Tradeoffs: Tiny = task-specific excellence but no generality; needs fine-tuning. Results: Voice-to-function at 85-90% on small models, deployable everywhere.

Key Takeaways

Prioritize edge for latency/privacy/offline/cost; use LiteRT-LM for cross-platform .tflite deployment (CPU/GPU standard, NPU compiled).
Choose system GenAI (2-5B params via OS APIs) for foundation tasks on premium devices; in-app TLMs (100-500M) for custom tasks with fine-tuning.
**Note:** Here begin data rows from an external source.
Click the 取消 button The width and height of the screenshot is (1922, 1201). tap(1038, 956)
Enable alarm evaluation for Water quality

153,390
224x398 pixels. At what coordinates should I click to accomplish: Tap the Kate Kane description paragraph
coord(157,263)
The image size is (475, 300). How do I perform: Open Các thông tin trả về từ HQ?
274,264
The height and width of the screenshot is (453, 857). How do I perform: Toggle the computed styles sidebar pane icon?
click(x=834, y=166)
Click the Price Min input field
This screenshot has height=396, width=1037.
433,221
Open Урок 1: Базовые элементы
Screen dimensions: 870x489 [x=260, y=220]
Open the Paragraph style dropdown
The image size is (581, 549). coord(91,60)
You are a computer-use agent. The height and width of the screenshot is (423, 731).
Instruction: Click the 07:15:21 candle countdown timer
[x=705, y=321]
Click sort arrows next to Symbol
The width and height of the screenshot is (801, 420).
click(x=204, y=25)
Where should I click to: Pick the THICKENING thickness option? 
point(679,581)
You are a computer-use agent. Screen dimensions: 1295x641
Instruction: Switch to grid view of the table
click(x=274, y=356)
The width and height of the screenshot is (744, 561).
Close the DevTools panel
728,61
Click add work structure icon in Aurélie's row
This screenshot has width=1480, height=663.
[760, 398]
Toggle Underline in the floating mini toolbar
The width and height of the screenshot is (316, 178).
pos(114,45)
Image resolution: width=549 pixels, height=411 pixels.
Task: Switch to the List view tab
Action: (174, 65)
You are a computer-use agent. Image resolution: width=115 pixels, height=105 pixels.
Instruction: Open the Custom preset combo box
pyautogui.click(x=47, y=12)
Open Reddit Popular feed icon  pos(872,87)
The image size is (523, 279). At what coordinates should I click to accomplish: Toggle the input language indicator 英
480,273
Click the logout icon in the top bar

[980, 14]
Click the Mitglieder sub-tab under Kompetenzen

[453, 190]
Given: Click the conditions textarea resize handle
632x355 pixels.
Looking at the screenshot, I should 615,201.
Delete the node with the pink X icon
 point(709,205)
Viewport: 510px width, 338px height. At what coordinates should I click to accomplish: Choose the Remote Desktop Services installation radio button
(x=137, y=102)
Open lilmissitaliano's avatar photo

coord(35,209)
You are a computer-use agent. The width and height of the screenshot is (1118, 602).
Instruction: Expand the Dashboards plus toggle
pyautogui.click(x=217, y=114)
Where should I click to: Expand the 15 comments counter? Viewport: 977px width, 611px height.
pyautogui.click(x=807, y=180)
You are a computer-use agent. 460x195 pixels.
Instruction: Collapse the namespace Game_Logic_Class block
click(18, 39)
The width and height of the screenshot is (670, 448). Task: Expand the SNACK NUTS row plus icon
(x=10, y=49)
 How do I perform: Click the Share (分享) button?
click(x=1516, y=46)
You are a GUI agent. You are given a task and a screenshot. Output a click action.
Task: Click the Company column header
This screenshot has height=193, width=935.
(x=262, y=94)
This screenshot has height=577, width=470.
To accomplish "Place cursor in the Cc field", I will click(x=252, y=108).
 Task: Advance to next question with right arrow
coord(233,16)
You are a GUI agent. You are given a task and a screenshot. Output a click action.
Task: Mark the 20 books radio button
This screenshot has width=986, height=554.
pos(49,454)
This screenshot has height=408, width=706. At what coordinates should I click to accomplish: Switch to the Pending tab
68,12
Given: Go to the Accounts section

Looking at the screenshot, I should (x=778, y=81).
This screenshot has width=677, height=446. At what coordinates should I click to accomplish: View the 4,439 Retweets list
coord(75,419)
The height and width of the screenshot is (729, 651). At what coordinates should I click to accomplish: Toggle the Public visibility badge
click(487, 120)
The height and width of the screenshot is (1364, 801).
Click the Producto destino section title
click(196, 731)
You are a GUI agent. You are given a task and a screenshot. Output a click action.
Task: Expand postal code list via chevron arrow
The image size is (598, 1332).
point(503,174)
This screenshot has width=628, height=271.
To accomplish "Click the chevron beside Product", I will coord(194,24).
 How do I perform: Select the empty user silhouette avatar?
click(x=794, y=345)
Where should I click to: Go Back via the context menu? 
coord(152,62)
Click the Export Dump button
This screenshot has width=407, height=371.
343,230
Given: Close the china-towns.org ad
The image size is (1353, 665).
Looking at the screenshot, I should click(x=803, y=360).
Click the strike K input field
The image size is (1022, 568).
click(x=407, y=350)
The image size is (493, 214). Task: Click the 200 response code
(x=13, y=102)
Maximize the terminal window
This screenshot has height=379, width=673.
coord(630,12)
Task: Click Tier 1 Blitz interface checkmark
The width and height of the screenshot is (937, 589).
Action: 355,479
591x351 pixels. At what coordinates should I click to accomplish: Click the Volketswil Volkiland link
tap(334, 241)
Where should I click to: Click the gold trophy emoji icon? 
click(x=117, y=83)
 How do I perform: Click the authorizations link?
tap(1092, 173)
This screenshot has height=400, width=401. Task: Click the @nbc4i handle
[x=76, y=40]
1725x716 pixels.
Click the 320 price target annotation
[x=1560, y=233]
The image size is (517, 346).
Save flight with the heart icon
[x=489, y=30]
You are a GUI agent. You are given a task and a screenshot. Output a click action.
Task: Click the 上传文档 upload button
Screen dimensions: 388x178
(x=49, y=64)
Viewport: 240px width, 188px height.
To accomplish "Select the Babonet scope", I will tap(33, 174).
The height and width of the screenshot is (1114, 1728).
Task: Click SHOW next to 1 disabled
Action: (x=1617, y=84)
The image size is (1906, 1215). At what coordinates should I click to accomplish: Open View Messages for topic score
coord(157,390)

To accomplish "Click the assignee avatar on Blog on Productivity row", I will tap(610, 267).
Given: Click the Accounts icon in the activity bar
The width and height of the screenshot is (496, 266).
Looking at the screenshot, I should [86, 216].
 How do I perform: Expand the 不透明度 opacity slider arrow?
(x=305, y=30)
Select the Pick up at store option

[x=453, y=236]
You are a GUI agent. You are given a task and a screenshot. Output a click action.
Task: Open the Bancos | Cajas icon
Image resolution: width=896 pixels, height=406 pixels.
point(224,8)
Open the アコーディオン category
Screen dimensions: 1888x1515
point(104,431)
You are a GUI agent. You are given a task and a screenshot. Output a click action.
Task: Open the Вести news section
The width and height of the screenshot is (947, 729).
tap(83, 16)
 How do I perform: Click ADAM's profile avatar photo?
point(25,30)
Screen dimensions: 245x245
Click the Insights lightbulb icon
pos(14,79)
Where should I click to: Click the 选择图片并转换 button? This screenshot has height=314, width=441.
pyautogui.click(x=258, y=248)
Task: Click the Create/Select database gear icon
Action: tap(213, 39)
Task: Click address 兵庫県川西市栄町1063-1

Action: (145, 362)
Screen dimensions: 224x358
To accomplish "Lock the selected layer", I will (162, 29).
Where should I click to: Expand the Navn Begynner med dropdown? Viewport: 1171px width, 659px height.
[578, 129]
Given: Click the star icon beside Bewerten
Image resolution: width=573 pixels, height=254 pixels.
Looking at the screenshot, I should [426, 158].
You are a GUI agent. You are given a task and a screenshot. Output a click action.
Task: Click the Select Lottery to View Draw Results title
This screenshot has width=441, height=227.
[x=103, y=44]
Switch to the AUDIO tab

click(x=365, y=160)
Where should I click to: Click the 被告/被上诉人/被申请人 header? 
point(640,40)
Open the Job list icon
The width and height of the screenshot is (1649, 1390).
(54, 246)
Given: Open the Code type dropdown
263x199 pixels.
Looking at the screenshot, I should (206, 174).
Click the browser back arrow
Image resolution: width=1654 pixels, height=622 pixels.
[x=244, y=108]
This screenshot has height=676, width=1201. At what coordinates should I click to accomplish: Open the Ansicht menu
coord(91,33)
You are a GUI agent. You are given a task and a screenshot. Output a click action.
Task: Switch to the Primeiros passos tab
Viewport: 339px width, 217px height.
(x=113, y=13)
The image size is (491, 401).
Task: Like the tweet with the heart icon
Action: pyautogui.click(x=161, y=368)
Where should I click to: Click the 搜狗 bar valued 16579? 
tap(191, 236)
Gemma 2B/4B: 2-4GB RAM effective, multimodal, agent-ready; expect 100-2000+ tok/s depending on hardware.
Build skills progressively: One-line summaries → on-demand JS loads for token efficiency and dynamic tools.
Fine-tune tiny models below 500M params for 85-90% reliability on voice/action tasks; avoid prompting alone.
Optimize embeddings (memory-map PLE) to fit RAM constraints; track partners like Qualcomm for NPU gains.
Test on real hardware: Raspberry Pi 133 tok/s decode viable for simple analysis; high-end phones hit production speeds.
Extend models low-code: Wikipedia/maps/music skills turn static LLMs into fresh-knowledge agents.